Activity —
Only the lines from the one with "Folder (757, 2370)" to the end of the data below should be given again, exactly as written.

Dataset entries
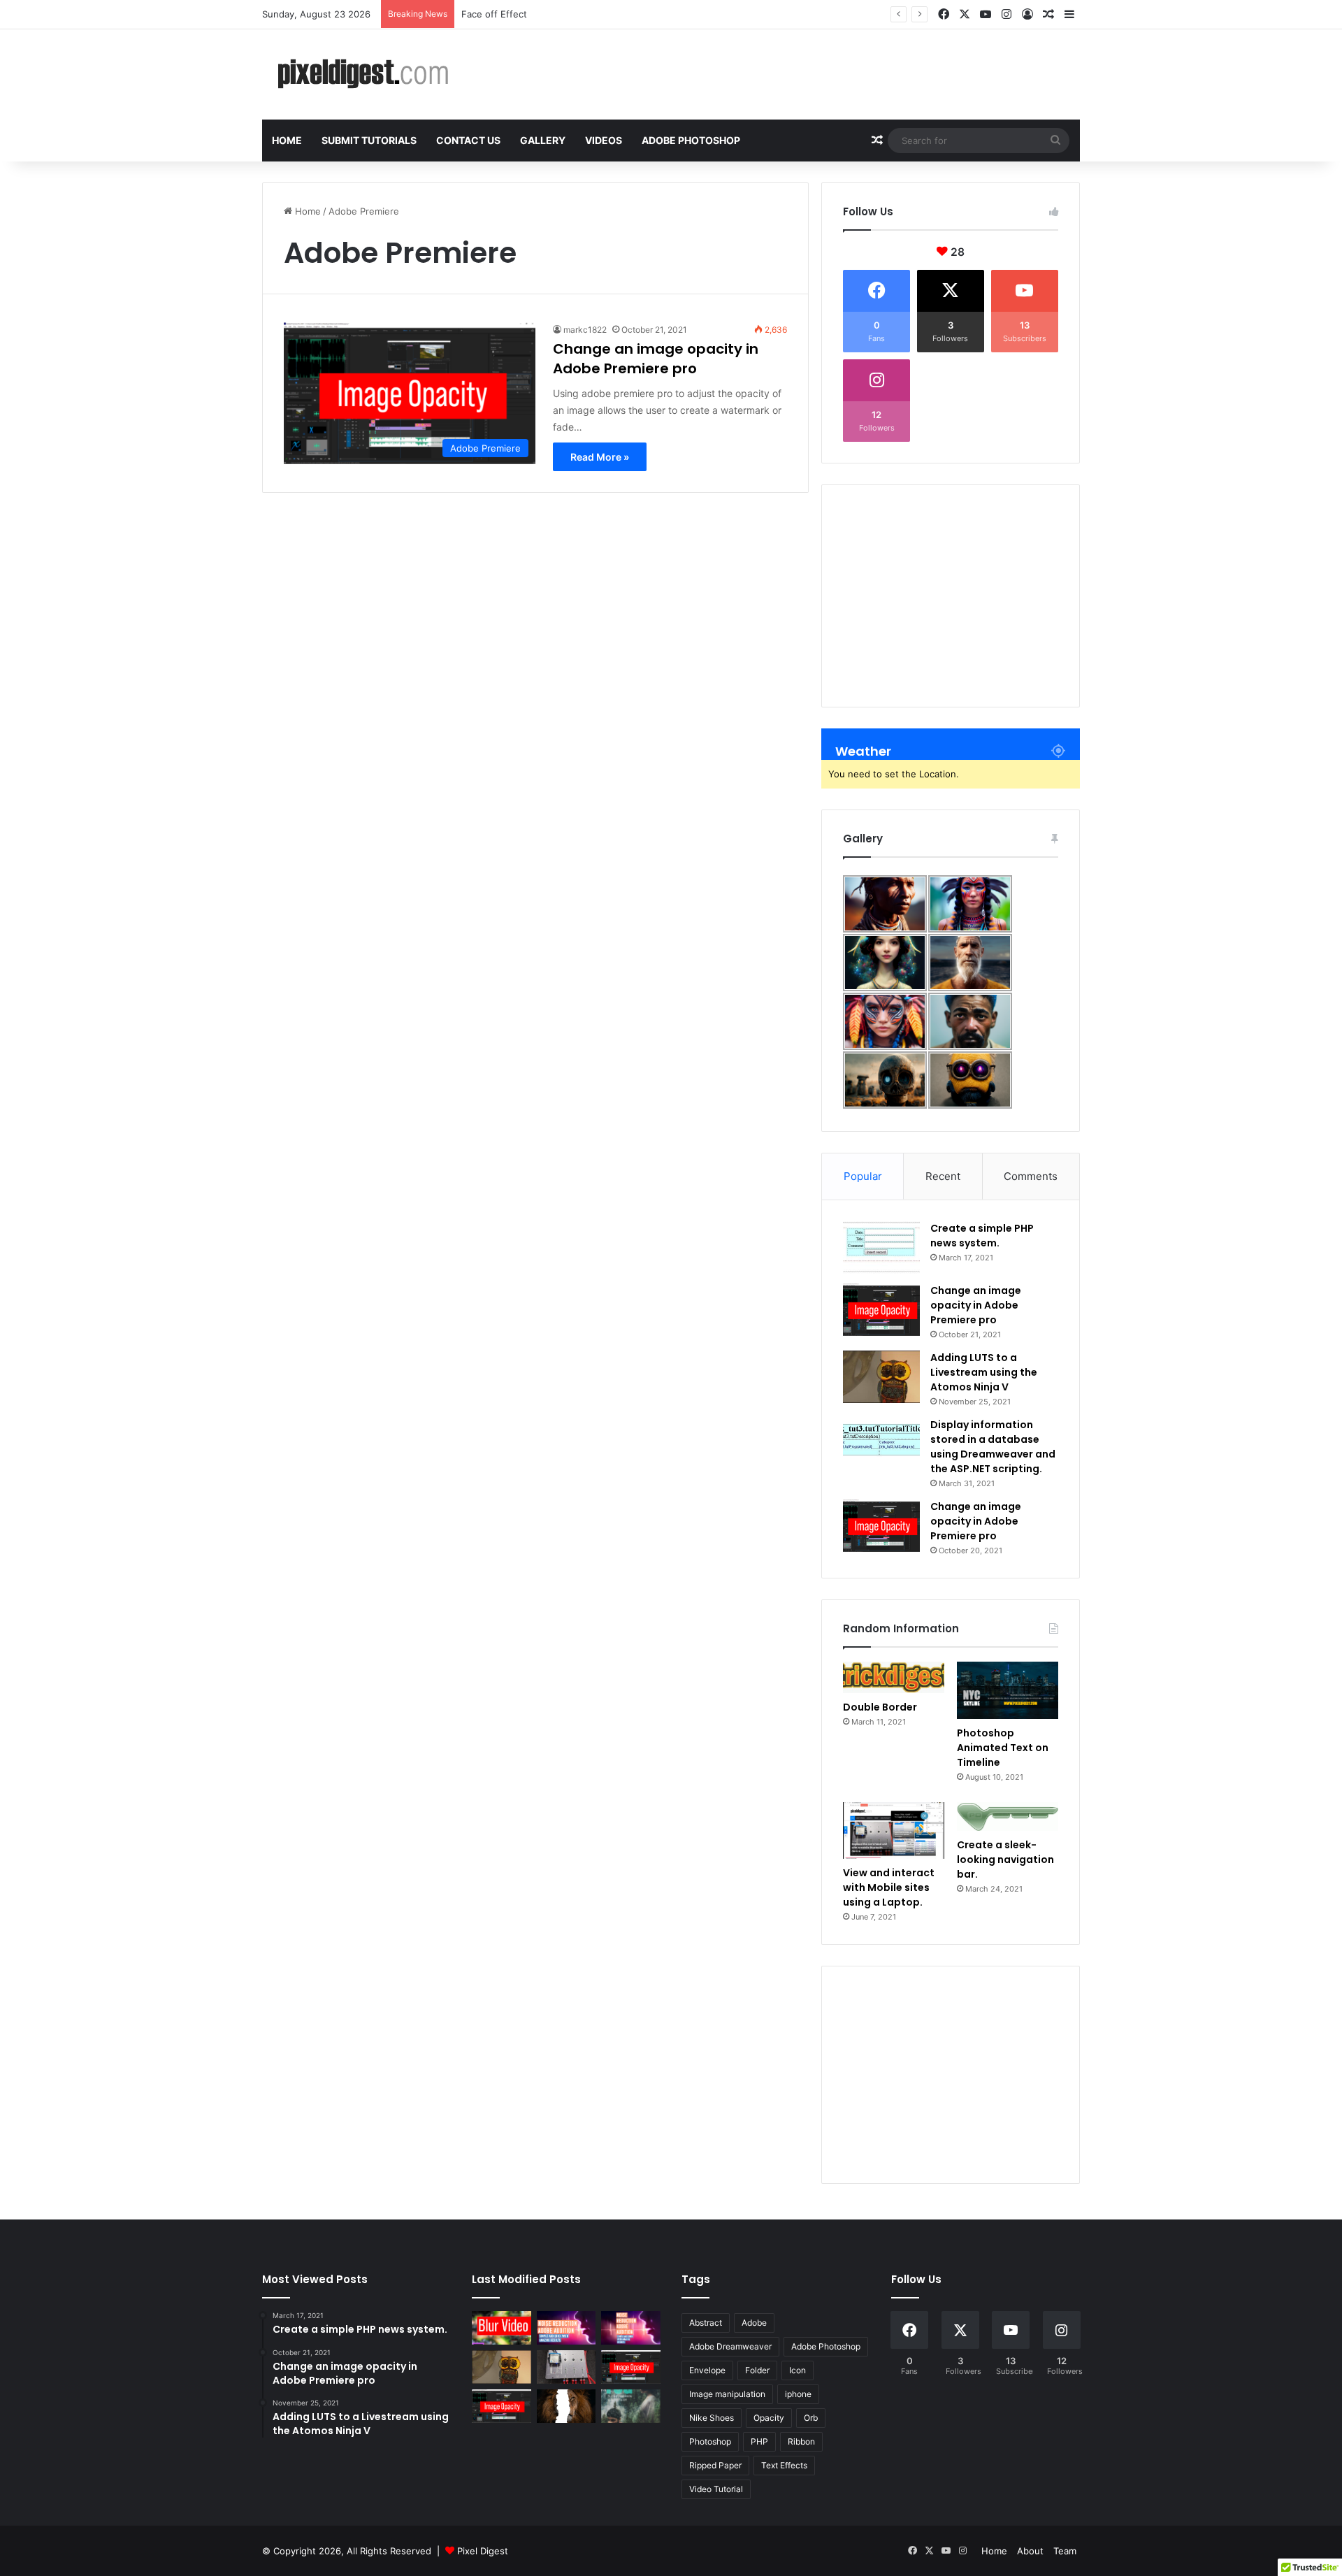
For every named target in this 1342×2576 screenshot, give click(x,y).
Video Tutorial (716, 2489)
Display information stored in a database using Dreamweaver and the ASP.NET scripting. (992, 1447)
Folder (757, 2370)
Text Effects (784, 2465)
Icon (797, 2370)
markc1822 (585, 329)
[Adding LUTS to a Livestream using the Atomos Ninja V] (881, 1377)
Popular (863, 1176)
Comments (1031, 1176)
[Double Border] (893, 1677)
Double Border (880, 1707)
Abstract (705, 2322)
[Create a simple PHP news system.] (881, 1247)
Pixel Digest (482, 2550)
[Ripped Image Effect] (566, 2406)
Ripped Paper (715, 2465)
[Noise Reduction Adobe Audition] (566, 2328)
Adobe (754, 2322)
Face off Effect (494, 14)
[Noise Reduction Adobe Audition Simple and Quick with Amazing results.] (631, 2328)
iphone (798, 2394)
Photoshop (710, 2441)
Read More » (599, 457)
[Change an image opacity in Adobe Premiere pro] (881, 1309)
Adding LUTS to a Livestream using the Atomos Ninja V (983, 1372)
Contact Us (468, 140)
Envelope (707, 2370)
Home (287, 140)
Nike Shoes (711, 2417)
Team (1064, 2550)
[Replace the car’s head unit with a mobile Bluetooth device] (566, 2367)
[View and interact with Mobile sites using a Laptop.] (893, 1830)
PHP (759, 2441)
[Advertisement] (950, 596)
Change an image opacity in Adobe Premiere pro (655, 358)
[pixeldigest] (366, 74)
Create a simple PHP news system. (982, 1235)
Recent (942, 1176)
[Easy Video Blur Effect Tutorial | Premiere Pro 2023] (501, 2328)
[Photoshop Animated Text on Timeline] (1007, 1690)
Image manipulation (727, 2394)
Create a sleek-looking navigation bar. (1005, 1859)
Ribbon (801, 2441)
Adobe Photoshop (691, 140)
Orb (811, 2417)
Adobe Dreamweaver (730, 2346)
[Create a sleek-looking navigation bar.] (1007, 1816)
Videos (603, 140)
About (1030, 2550)
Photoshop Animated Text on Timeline (1002, 1747)
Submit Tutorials (369, 140)
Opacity (768, 2417)
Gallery (542, 140)
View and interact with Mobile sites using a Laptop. (889, 1887)
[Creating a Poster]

Output of the task —
Folder (757, 2370)
Text Effects (784, 2465)
Icon (797, 2370)
markc1822 (585, 329)
[Adding LUTS to a Livestream using the Atomos Ninja V] (881, 1377)
Popular (863, 1176)
Comments (1031, 1176)
[Double Border] (893, 1677)
Double Border (880, 1707)
Abstract (705, 2322)
[Create a simple PHP news system.] (881, 1247)
Pixel Digest (482, 2550)
[Ripped Image Effect] (566, 2406)
Ripped Paper (715, 2465)
[Noise Reduction Adobe Audition] (566, 2328)
Adobe (754, 2322)
Face off Effect (494, 14)
[Noise Reduction Adobe Audition Simple and Quick with Amazing results.] (631, 2328)
iphone (798, 2394)
Photoshop (710, 2441)
Read More » (599, 457)
[Change an image opacity in Adobe Premiere pro] (881, 1309)
Adding LUTS to a Livestream using the Atomos Ninja V (983, 1372)
Contact Us (468, 140)
Envelope (707, 2370)
Home (287, 140)
Nike Shoes (711, 2417)
Team (1064, 2550)
[Replace the car’s head unit with a mobile Bluetooth device] (566, 2367)
[View and interact with Mobile sites using a Laptop.] (893, 1830)
PHP (759, 2441)
[Advertisement] (950, 596)
Change an image opacity in Adobe Premiere pro (655, 358)
[pixeldigest] (366, 74)
Create a simple PHP news system. (982, 1235)
Recent (942, 1176)
[Easy Video Blur Effect Tutorial | Premiere Pro 2023] (501, 2328)
[Photoshop Animated Text on Timeline] (1007, 1690)
Image manipulation (727, 2394)
Create a sleek-looking navigation bar. (1005, 1859)
Ribbon (801, 2441)
Adobe Photoshop (691, 140)
Orb (811, 2417)
Adobe Dreamweaver (730, 2346)
[Create a sleek-looking navigation bar.] (1007, 1816)
Videos (603, 140)
About (1030, 2550)
Photoshop Animated Text on Timeline (1002, 1747)
Submit Tutorials (369, 140)
Opacity (768, 2417)
Gallery (542, 140)
View and interact with Mobile sites using a Laptop. (889, 1887)
[Creating a Poster]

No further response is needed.